I'm sat here now on a Sunday morning having just returned from a walk and done my stretches and weights. My tummy is rumbling a little and I'm pondering the connection I've just made with my body from the gentle exercise and how that connection needs nurturing and building. If I don't build my connection to my body, how will it communicate its wisdom with me?

Consistency with my connection to myself is something that has been a challenge for me. I connect deeply and return to myself quickly. I have chosen not to build that in my body to have as a reference point or marker to return to. Hence, the relationship I have with food can either build love in my body, or take me away from myself.
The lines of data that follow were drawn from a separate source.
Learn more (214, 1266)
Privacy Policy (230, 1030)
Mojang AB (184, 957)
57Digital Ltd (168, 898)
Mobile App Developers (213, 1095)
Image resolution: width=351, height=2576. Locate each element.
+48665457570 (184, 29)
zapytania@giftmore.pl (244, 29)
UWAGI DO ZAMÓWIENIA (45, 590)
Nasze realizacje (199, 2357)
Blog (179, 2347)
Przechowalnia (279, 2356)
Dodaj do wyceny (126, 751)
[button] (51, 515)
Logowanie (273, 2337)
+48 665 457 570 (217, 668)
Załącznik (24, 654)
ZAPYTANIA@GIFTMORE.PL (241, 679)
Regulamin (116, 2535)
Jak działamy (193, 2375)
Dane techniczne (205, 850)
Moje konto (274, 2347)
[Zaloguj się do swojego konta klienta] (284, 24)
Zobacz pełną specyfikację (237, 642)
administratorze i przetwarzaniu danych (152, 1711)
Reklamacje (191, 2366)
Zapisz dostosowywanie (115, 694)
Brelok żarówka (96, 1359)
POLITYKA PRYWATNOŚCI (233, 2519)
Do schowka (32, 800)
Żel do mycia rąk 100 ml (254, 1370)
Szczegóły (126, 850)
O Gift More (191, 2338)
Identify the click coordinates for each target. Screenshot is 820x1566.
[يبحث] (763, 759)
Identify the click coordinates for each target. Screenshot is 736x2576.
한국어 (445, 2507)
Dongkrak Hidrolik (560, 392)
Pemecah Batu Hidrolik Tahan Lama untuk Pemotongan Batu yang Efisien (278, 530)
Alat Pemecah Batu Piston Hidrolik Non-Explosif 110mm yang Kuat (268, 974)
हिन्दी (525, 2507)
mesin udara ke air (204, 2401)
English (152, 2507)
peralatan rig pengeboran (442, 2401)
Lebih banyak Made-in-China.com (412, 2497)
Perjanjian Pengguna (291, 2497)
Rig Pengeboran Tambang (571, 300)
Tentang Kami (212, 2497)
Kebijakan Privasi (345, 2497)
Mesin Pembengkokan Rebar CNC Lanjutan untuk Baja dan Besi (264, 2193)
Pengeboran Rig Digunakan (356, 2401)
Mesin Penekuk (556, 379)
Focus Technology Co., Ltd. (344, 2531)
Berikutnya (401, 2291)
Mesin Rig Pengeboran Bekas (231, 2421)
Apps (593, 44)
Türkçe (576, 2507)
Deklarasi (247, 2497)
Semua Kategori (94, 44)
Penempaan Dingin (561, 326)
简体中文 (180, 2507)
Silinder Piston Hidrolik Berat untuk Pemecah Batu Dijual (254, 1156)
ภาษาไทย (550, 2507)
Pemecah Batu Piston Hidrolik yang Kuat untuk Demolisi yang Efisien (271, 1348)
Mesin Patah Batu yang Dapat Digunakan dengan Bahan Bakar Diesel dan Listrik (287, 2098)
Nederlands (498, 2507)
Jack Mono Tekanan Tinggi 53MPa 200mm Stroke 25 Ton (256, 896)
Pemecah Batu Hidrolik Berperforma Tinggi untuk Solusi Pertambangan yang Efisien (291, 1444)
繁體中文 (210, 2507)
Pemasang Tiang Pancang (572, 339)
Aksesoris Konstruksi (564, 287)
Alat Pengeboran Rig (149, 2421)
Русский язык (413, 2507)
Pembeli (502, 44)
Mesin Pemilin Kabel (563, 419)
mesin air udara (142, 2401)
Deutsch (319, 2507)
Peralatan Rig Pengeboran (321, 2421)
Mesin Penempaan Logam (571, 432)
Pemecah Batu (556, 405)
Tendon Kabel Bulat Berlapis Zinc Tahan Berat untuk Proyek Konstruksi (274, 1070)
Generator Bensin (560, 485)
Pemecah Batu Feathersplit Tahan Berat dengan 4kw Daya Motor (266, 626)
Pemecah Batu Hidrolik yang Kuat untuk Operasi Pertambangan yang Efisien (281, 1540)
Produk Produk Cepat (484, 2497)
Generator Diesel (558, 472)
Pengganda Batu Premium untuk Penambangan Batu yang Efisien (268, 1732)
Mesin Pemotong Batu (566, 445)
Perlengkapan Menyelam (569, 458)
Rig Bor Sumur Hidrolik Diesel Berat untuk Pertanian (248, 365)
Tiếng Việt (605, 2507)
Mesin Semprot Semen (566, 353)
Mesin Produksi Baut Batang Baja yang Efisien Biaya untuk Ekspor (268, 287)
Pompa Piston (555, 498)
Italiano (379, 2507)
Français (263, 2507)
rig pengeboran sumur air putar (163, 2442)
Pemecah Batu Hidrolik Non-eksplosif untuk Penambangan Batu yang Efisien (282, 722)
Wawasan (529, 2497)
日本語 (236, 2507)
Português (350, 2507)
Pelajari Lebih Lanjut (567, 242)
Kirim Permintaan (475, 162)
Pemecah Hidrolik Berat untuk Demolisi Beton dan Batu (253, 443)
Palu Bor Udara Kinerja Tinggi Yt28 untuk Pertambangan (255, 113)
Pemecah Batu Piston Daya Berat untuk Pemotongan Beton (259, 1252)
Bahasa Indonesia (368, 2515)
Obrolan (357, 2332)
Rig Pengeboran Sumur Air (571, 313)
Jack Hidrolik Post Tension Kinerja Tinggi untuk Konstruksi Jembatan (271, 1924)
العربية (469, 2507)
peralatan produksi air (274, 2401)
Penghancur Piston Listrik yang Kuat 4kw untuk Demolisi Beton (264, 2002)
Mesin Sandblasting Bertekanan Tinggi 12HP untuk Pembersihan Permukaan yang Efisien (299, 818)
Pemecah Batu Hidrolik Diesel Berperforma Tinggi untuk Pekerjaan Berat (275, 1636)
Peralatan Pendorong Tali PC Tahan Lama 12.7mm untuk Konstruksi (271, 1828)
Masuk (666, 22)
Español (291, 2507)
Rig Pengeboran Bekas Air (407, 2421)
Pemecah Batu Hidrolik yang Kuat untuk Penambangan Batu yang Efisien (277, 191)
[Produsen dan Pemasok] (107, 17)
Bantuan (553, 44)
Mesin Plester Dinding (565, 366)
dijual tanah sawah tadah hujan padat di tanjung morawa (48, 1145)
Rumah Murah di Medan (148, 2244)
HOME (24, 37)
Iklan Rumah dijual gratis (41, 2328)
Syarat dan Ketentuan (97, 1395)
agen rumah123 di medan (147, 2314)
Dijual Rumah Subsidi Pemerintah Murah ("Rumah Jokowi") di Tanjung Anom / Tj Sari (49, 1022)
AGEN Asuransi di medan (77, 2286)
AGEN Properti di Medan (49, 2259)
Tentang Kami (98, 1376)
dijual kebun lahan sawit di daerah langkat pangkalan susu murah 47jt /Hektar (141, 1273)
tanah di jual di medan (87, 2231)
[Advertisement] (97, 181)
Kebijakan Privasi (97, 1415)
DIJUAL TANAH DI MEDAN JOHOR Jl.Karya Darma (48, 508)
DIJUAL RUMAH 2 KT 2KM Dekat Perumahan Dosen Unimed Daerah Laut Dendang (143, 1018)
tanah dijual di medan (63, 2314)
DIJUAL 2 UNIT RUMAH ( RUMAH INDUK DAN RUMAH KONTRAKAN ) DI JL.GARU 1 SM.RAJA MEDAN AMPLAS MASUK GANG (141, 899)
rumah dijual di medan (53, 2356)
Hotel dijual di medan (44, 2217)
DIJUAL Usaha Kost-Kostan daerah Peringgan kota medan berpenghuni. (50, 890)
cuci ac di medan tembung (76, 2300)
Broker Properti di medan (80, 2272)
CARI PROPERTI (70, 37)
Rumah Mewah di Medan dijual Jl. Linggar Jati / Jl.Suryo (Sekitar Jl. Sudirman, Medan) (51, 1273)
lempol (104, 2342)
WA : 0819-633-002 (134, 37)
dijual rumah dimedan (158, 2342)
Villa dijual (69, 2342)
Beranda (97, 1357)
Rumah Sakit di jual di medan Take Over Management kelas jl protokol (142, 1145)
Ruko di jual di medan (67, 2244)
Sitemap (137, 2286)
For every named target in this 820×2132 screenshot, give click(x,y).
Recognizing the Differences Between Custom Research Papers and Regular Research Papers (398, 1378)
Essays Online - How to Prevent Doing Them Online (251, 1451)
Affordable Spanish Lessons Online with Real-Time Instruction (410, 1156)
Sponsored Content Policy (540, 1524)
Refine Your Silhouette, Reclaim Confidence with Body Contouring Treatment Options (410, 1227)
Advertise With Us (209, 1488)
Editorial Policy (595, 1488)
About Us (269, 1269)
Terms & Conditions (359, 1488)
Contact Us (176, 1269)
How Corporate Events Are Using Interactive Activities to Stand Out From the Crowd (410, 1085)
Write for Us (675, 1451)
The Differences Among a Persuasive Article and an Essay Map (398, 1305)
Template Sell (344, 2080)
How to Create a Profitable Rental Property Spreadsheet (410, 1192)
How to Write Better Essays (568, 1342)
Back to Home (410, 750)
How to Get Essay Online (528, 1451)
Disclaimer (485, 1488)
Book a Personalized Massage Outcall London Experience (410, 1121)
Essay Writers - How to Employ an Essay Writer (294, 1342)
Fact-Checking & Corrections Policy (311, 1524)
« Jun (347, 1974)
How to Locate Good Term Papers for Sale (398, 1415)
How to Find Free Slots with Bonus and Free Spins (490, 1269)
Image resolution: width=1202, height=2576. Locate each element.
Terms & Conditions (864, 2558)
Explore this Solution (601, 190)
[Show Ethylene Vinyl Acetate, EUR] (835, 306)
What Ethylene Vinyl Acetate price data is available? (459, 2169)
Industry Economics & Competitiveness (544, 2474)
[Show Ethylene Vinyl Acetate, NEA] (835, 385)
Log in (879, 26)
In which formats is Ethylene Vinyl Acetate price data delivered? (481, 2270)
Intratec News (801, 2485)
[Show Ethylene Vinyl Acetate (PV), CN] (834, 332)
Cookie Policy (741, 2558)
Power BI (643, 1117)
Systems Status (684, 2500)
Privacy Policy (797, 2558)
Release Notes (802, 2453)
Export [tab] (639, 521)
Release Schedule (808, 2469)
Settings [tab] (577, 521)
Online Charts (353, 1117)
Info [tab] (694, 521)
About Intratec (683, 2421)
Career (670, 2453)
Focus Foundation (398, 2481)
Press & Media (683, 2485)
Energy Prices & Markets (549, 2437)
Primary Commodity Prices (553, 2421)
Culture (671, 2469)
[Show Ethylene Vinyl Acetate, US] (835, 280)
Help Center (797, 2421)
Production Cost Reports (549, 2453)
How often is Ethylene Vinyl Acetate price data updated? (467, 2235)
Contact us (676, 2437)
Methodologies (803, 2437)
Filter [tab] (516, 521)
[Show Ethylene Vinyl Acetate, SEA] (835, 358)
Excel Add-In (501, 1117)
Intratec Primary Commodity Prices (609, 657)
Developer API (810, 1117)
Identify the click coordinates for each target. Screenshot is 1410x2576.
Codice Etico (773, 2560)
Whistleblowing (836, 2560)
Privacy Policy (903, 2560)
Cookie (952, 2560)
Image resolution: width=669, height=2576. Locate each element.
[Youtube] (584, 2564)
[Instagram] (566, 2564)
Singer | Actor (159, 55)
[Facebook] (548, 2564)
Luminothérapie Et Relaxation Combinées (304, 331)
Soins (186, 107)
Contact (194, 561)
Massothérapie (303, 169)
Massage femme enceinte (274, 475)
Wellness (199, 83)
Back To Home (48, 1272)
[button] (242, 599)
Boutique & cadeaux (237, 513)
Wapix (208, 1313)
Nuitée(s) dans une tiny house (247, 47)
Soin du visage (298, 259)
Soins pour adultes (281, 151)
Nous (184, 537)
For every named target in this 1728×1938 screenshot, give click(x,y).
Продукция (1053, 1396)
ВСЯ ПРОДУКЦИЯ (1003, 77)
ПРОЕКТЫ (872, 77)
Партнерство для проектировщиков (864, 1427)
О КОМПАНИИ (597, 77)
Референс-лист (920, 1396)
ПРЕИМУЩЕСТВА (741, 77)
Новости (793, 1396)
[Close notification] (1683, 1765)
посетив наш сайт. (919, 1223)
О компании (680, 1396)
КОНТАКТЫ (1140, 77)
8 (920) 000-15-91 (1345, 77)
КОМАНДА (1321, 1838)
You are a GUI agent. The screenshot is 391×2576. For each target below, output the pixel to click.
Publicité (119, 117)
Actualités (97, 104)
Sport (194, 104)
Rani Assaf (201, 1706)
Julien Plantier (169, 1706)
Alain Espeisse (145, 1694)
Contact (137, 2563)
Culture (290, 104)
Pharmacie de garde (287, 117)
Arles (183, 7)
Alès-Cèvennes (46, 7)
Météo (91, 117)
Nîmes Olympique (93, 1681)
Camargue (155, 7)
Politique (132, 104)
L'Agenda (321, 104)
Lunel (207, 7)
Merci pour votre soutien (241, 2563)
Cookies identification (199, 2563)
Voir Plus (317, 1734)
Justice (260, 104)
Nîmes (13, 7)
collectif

I've never been in a situation where I have been neglected or hungry. My life has been relatively middle class, so I've always known there would be food on my table. So there's a comfort for me with food. It fills me up and satisfies me. It's not like we are eating to survive anymore - or am I still playing out some old pattern of filling the void that isn't needed anymore?

When I am in disregard with under or over eating, my body hardens. The hardness doesn't allow the flow of my natural expression. The middle ground is to be aware and slow down and allow myself to truly listen to my body and what it needs.

My Hunger Games are about how I playfully engage with food and the choices to build or to diminish love in my body. There's a deep underlying care I have for myself and a wisdom that doesn't need the extremes of excess or to deprive myself of anything. A simplicity that only eats when I need to and listens to my body's signals.

I have just had a glorious weekend in Somerset and had delicious food provided by the Love in a Cup Cafe in Tytherington, Somerset, UK. On Saturday they served, with delightful divinity, a broccoli and spinach soup which inspired me to share my take on it ...

One head of broccoli, including the stalk, chopped

One large brown onion, chopped

Three cups chopped spinach (fresh of frozen)

Stock

Brown the onions in a little olive oil till starting to caramelize

Add the broccoli to the pan with a little stock and simmer gently till soft

Season with pepper, sea salt, turmeric and a little nutmeg

Add the spinach and cook through, adding stock so it remains thick and wholesome

Blend and serve with fresh chopped red chilli and a sprinkle of fresh basil leaves

Perfect soup for confirming back to your body how divine you truly are :)

We are all delightful and divine and our body's reflect that love - don't fight it, let it shine!!